Extended Data Fig. 7: Single-cell RNA-seq of Haster^pKO islets.

a, Clusters of islet cells from female Haster^pKO (4961 cells from triplicates for Seurat; 4456 for scVI) and controls (4646 cells from triplicates for Seurat; 4460 for scVI) determined by Seurat (t-SNE projection) or scVI (UMAP projection). b, scVI UMAP and Seurat t-SNE projections showing hormone expression. c, Cell type assignment based on marker gene expression. d, Haster and Hnf1a mRNA (log normalized UMI count) in different cellular populations of control and Haster^pKO islets (Seurat). e, HNF1A-regulated gene expression (average Z-score) showing lower expression of HNF1A-regulated genes in the HASTER^pKO-enriched β cell cluster (HNF1A^low) and high expression of HNF1A-regulated genes in other β cells in HASTER^pKO cells. f, Relative proportions of β cells present in the HASTER^pKO-enriched HNF1A^low β cell cluster. n = 3 mice per genotype. Mean ± s.d., two-tailed Student’s t-test.

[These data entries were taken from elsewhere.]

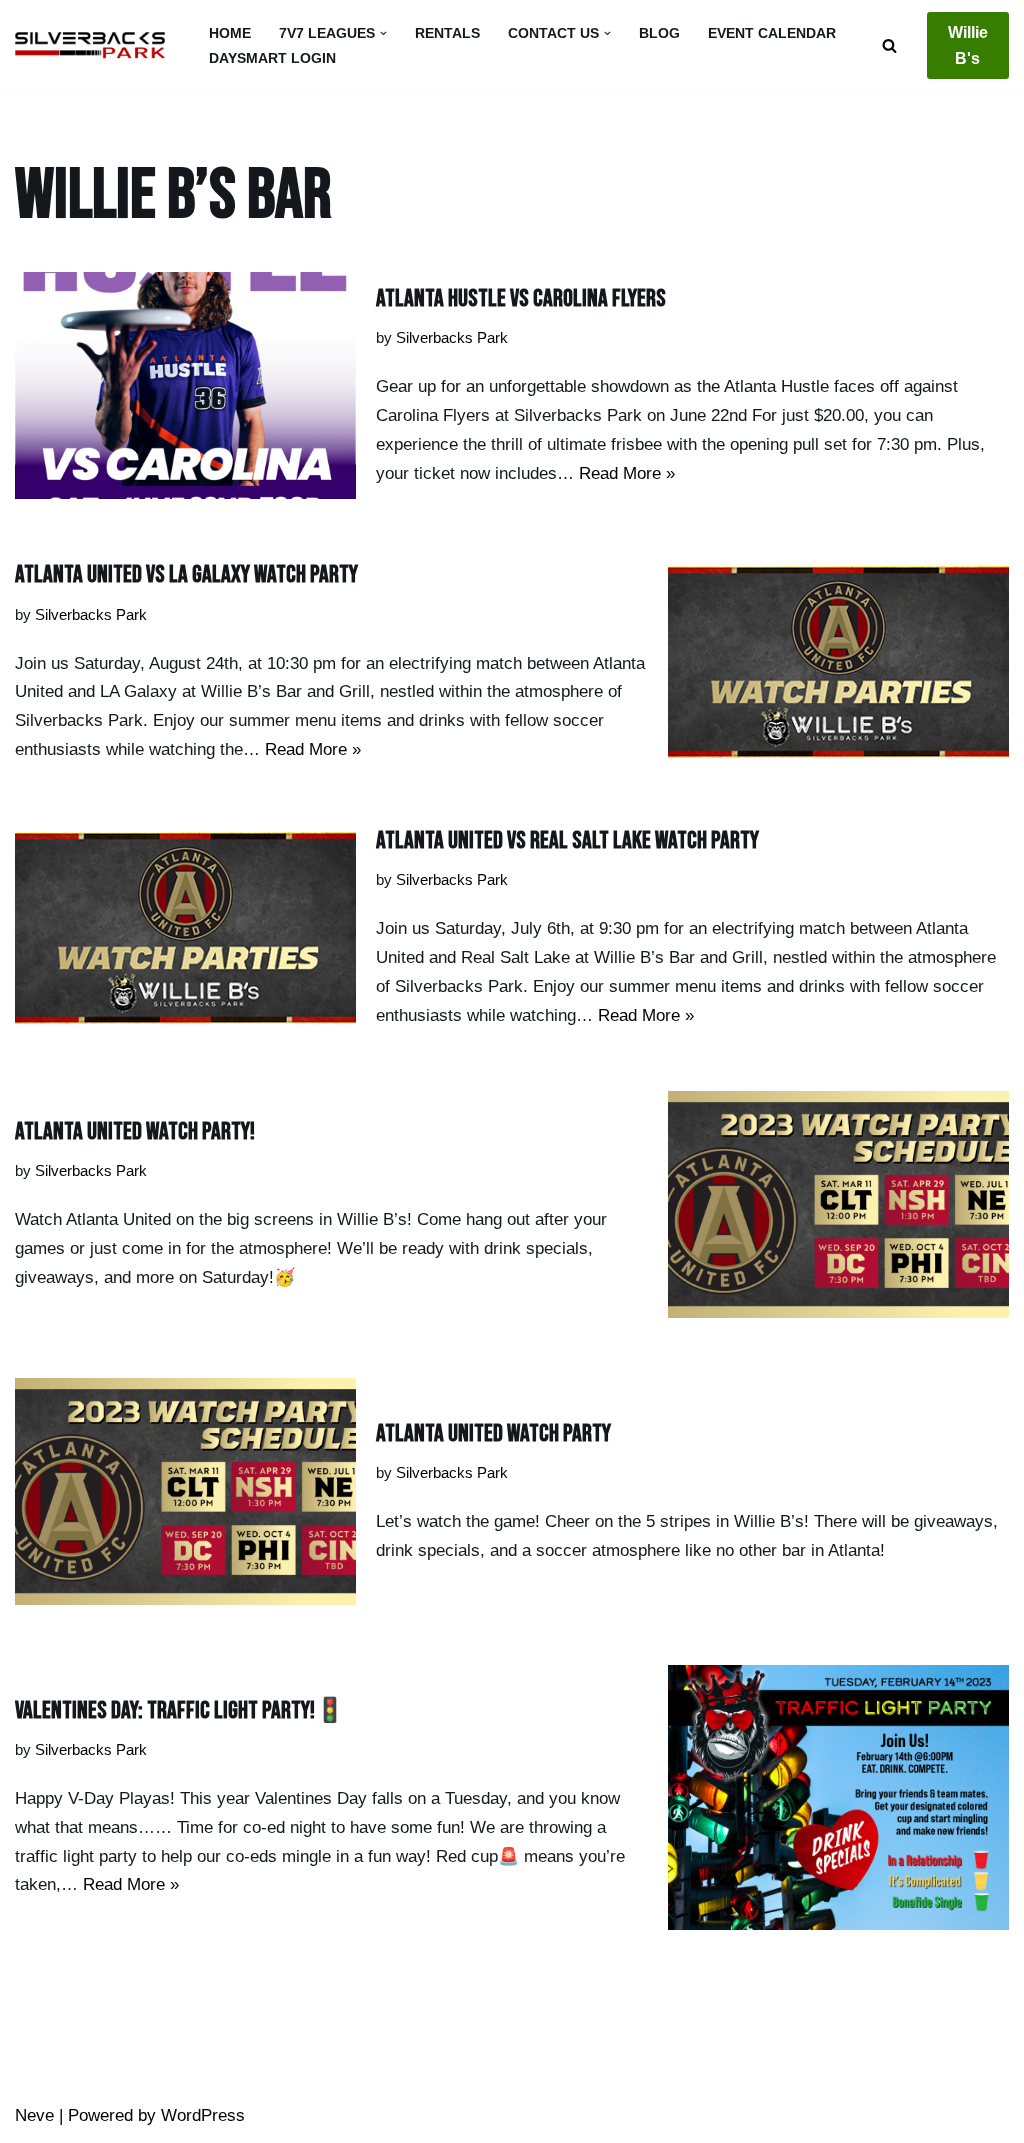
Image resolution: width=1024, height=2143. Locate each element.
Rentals (447, 33)
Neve (34, 2115)
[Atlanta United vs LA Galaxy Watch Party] (838, 662)
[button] (383, 33)
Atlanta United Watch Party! (135, 1131)
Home (230, 33)
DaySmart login (272, 58)
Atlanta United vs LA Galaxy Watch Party (186, 574)
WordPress (203, 2115)
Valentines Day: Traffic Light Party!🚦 (180, 1710)
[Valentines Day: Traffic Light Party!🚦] (838, 1797)
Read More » (627, 473)
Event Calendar (772, 33)
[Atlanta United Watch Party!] (838, 1204)
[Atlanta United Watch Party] (185, 1491)
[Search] (889, 45)
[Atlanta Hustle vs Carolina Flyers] (185, 385)
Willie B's (968, 45)
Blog (659, 33)
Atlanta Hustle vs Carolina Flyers (521, 298)
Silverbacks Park (452, 337)
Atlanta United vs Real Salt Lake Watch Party (567, 840)
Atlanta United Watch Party (493, 1433)
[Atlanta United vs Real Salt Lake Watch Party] (185, 928)
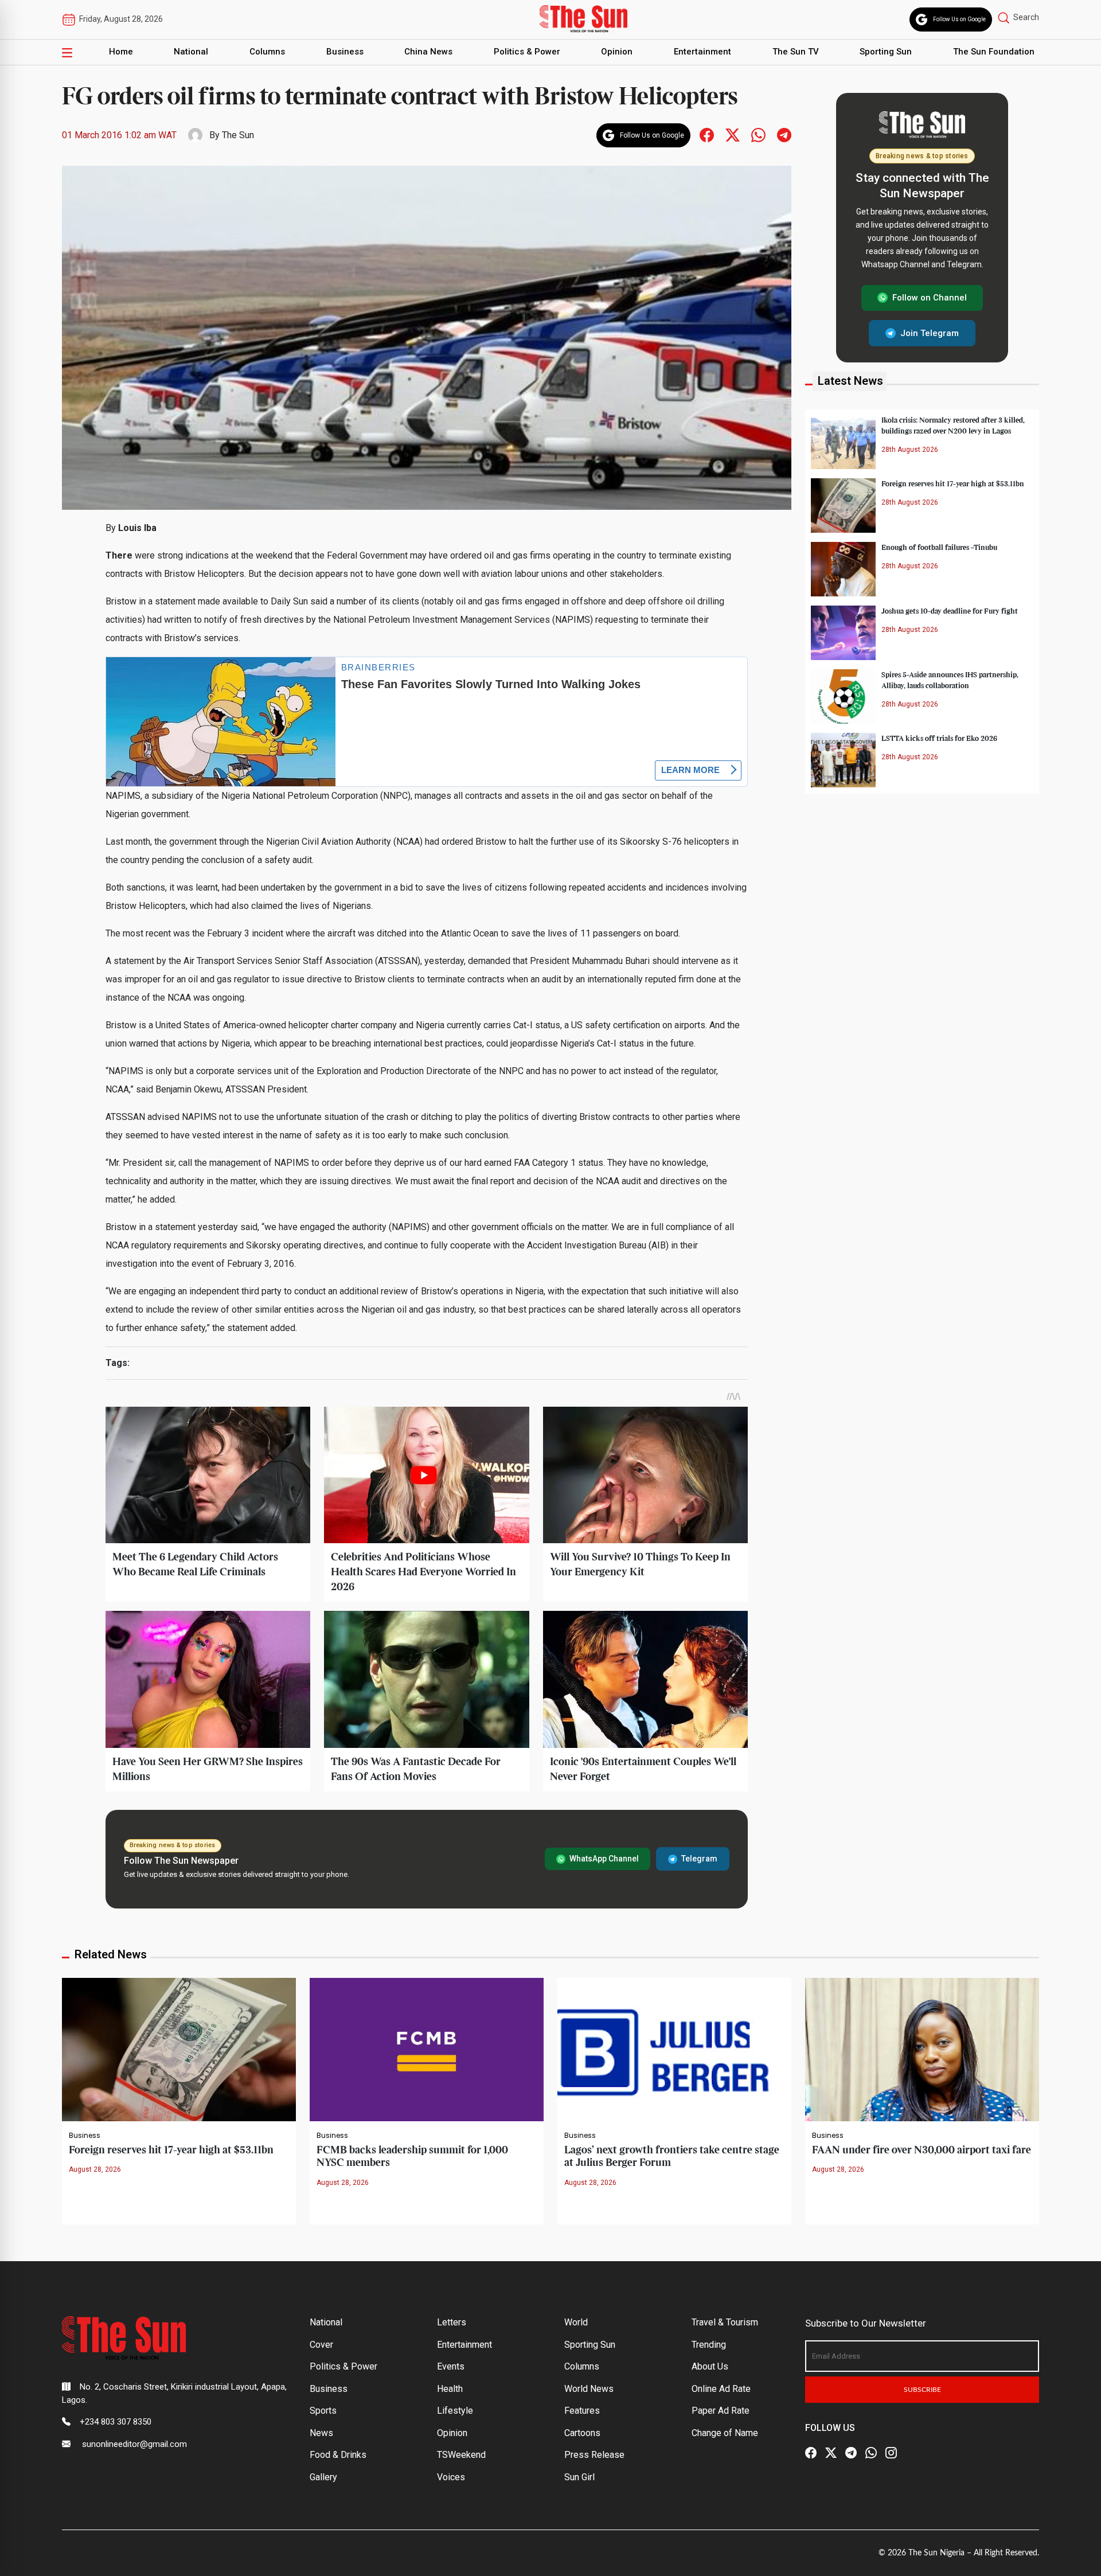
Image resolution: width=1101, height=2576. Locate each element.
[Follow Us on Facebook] (811, 2453)
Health (450, 2388)
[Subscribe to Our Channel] (851, 2453)
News (321, 2432)
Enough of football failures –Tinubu (939, 547)
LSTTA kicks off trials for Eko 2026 (939, 738)
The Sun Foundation (993, 51)
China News (428, 51)
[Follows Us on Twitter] (732, 134)
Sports (323, 2410)
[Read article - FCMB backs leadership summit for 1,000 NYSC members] (427, 2048)
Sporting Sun (886, 51)
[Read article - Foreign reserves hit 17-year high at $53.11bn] (179, 2048)
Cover (321, 2344)
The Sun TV (795, 51)
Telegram (699, 1858)
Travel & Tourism (725, 2322)
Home (121, 51)
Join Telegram (929, 332)
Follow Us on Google (959, 19)
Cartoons (582, 2432)
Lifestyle (455, 2410)
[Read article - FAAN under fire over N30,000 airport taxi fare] (922, 2048)
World (576, 2322)
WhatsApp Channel (604, 1858)
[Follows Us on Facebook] (707, 134)
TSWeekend (461, 2454)
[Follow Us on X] (831, 2453)
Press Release (594, 2454)
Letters (451, 2322)
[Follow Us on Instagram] (891, 2453)
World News (589, 2388)
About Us (710, 2366)
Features (582, 2410)
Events (450, 2366)
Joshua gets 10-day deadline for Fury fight (949, 610)
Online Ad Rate (721, 2388)
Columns (267, 51)
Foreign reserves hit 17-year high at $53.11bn (952, 483)
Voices (451, 2477)
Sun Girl (579, 2477)
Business (345, 51)
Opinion (617, 51)
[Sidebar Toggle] (67, 52)
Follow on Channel (929, 297)
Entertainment (702, 51)
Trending (709, 2344)
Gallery (323, 2477)
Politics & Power (527, 51)
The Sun (238, 135)
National (191, 51)
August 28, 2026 (95, 2169)
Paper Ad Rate (720, 2410)
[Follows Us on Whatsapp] (758, 134)
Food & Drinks (338, 2454)
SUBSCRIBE (922, 2389)
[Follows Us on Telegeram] (784, 134)
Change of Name (725, 2432)
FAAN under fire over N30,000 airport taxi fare (921, 2150)
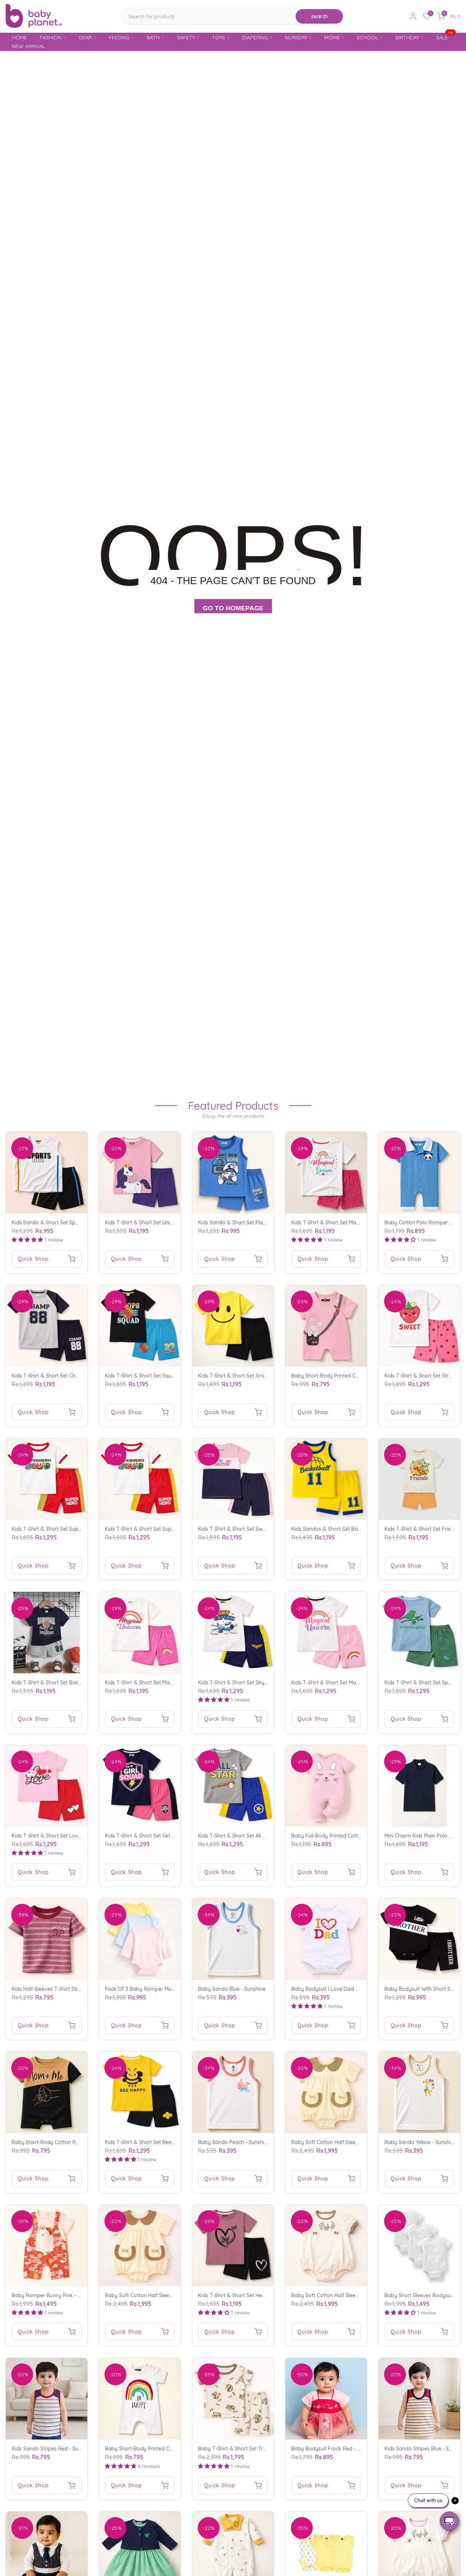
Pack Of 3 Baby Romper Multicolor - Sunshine (159, 1989)
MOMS (332, 37)
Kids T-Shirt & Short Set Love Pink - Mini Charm (67, 1835)
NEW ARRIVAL (28, 46)
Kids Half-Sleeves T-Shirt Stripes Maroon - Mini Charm (75, 1989)
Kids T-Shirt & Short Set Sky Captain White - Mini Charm (264, 1682)
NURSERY (296, 37)
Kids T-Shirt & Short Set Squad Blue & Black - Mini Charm (173, 1375)
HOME (19, 37)
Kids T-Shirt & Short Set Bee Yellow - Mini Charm (162, 2142)
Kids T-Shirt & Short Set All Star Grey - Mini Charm (257, 1835)
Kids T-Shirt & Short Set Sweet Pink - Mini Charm (255, 1529)
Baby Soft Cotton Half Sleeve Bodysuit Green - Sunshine (358, 2142)
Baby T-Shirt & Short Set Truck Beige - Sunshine (255, 2448)
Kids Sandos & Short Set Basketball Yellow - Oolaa (352, 1529)
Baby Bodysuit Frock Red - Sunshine (334, 2448)
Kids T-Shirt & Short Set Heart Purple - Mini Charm (257, 2295)
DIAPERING (255, 37)
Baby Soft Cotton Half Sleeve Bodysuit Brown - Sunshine (172, 2295)
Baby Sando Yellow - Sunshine (420, 2142)
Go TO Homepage (233, 608)
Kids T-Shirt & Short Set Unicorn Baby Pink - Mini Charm (171, 1222)
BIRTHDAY (407, 37)
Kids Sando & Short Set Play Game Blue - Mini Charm (261, 1222)
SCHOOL (367, 37)
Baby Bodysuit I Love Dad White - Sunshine (343, 1989)
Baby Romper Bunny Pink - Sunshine (55, 2295)
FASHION (51, 37)
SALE (445, 37)
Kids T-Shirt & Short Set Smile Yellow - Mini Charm (257, 1375)
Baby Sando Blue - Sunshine (231, 1989)
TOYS (218, 37)
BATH (153, 37)
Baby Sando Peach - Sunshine (234, 2142)
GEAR (85, 37)
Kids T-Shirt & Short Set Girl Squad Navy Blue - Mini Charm (174, 1835)
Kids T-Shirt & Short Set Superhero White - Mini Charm (76, 1529)
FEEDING (119, 37)
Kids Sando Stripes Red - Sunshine (53, 2448)
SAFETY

We note these proportions are lower than observed in situ, plausibly because Hnf1a^-/- islets have a marked propensity to dissociate upon collagenase digestion, which is expected to cause negative selection of HNF1A-deficient cells after digestion and FACS sorting of single cells. g, HNF1A-regulated gene expression (average Z-score) for different cell types in individual samples (Seurat). h, Histograms showing the distribution of HNF1A-regulated gene expression (average Z-score) for β, α and δ cells (Seurat). Bins = 40. The variance of HNF1A-regulated gene expression increased in Haster^pKO β, α and δ cells, showing that HNF1A-regulated genes are either upregulated or downregulated in islet cells. Levene test P-values.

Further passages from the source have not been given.